**TEXT EXTRACT**.
::::::::

Jacqueline West (born December 29, 1979) is an American writer of children's fiction and poet. Her poetry has been nominated for the Pushcart Prize and her Books of Elsewhere fantasy series has appeared on the New York Times Best Seller list.

Early life and education
Jacqueline West was born in Red Wing, Minnesota, but was raised in River Falls, Wisconsin, where she graduated from River Falls High School in 1998. She received a degree from the University of Wisconsin-Eau Claire, and has studied at the University of Wisconsin-Madison and Edgewood College. She currently resides in Red Wing, Minnesota.

Career
West is the author of The Books of Elsewhere, a children's literature series published by Dial Books for Young Readers, a division of Penguin Group USA. Beyond work with fiction, West also publishes poetry. Her chapbook of poetry about Czech immigrants to western Minnesota, Cherma, was published by the University of Wisconsin's Parallel Press in March, 2010. Additionally, she has been an arts and theater reviewer for Isthmus, a newspaper in Madison, Wisconsin. She was nominated for the Pushcart Prize for Poetry twice.

::::::::

**EXTRACTED MATERIAL**.

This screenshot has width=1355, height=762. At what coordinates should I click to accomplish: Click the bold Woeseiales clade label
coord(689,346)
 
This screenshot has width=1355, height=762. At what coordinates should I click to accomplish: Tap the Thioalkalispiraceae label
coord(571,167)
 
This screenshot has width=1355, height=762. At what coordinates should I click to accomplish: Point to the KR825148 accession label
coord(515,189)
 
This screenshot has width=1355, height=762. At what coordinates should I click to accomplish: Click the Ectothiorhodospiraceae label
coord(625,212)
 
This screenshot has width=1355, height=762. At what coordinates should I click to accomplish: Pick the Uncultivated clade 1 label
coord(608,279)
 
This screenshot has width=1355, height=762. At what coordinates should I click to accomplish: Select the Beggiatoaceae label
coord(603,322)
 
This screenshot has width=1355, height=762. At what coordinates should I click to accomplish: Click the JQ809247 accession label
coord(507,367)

::::::::

**WORK TO COMPLETE**.
- 1) From the Jacqueline West biography, list every school, college, or university at which it says she was educated.
- 2) Proceed with the Jacqueline West biography, writing on from the point at which it stops.

**ANSWERS**.
- 1)
River Falls High School
University of Wisconsin-Eau Claire
University of Wisconsin-Madison
Edgewood College

- 2)
In 2008, she won the Dorothy Sargent Rosenberg prize for poetry, and she was a finalist for the Minnesota Book Awards in 2011, 2012, 2019, and 2022. 
Her book The Shadows was a finalist for the 2011-2012 Texas Bluebonnet Award, the 2013 Louisiana Young Readers' Choice Awards (Grades 3 - 5), and the 2013 Illinois Bluestem Award.

West was the winner of the 2022 Minnesota Book Award for Middle Grade Literature for her 2021 book Long Lost.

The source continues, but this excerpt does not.